My 3 chicks are about 3 weeks old. We live in Arizona, right now the weather stays about 80-90 degrees during most of the day, and down to 60's at night. Is it safe to move them outside during the day? It seems so silly to have them in the house where we have it air conditioned to 76, then putting a heat lamp on, when the temperature outside is more than warm enough. I would put their wire cage brooder up on a table under our covered porch during the day, then bring them inside in the evenings when the temps start to drop. Is there any reason I shouldn't do this? Is there a danger of them getting TOO hot at this age?


----------



## robin416 (Sep 8, 2013)

Chicks temp regulators don't work very well when they are young. That said, I'd put them out. Watch to see how they behave. If they're panting then it's too warm and should be provided a way to cool off.


----------



## MikeA_15 (Feb 21, 2016)

Generally, the temperature is 95 the first week of life, then it is decreased 5 degrees each week. Chicks should have brood space big enough to move away from heat if desired. Spring chicks are ready to go outside at 5-6 weeks, or when they have feathers replace their chick fluff.


----------



## seminole wind (Aug 22, 2015)

I let them show me by putting the heat on one end of the brooder, and where they decide to sleep.
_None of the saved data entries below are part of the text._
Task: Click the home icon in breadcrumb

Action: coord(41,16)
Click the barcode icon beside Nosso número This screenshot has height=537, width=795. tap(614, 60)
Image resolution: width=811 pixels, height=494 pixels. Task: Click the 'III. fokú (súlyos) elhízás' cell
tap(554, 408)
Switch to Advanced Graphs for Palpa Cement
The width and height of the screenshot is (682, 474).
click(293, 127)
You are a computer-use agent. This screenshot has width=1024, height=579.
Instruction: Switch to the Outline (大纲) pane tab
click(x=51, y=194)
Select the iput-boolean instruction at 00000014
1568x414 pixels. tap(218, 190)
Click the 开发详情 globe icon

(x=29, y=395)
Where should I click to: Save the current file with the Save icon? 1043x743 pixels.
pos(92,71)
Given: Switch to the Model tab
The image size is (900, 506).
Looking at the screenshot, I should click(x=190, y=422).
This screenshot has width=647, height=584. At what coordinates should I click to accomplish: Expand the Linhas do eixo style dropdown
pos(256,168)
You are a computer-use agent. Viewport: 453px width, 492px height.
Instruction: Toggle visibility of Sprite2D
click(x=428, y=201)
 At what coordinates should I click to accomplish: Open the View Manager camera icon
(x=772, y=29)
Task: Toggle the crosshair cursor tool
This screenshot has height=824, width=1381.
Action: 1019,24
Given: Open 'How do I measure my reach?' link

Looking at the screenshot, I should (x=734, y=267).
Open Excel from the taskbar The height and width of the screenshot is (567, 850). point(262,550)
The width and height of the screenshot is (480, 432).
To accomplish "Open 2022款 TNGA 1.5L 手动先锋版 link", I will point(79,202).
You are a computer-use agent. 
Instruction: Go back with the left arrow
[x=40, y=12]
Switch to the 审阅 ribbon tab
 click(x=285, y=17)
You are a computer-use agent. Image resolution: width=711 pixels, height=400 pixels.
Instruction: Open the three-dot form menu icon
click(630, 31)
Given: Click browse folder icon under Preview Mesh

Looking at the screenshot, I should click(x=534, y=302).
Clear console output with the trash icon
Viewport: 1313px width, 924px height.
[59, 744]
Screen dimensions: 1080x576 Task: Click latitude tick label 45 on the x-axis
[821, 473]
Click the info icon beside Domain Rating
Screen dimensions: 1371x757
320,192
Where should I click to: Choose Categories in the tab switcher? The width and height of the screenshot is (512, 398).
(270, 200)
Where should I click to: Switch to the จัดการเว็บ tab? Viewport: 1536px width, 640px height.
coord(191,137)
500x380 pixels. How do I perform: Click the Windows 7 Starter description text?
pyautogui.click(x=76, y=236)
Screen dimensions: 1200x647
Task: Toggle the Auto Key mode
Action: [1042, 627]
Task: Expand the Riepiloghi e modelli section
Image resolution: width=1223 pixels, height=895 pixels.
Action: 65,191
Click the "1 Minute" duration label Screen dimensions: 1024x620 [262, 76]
But until they are at least 4+ weeks old, I think it's hard to deal with the fluctuations of outside temp.


----------



## chickenqueen (Jan 9, 2016)

I'm the same.The chicks stay in for at least 6 weeks when the heat light comes down.Then they go out for the day if it's warm enough but I bring them back in at sunset.The nights are cold until at least June.


----------



## jamesBlackAustralorp (Feb 2, 2017)

Next week they won't need one


----------



## jamesBlackAustralorp (Feb 2, 2017)

Mine are inside for a week or two then they go outside


----------



## chickenlover11668 (May 9, 2017)

I keep mine in for 8 weeks because at 4 weeks they r too small.


----------



## nannypattyrn (Aug 23, 2015)

Depending on the time of the year mine go out at 2 weeks then out during the day and up at night until 4 to 6 weeks.


----------



## jamesBlackAustralorp (Feb 2, 2017)

Mine are outside at a week old in a bib black tub with a top and a red bulb heat lamp


----------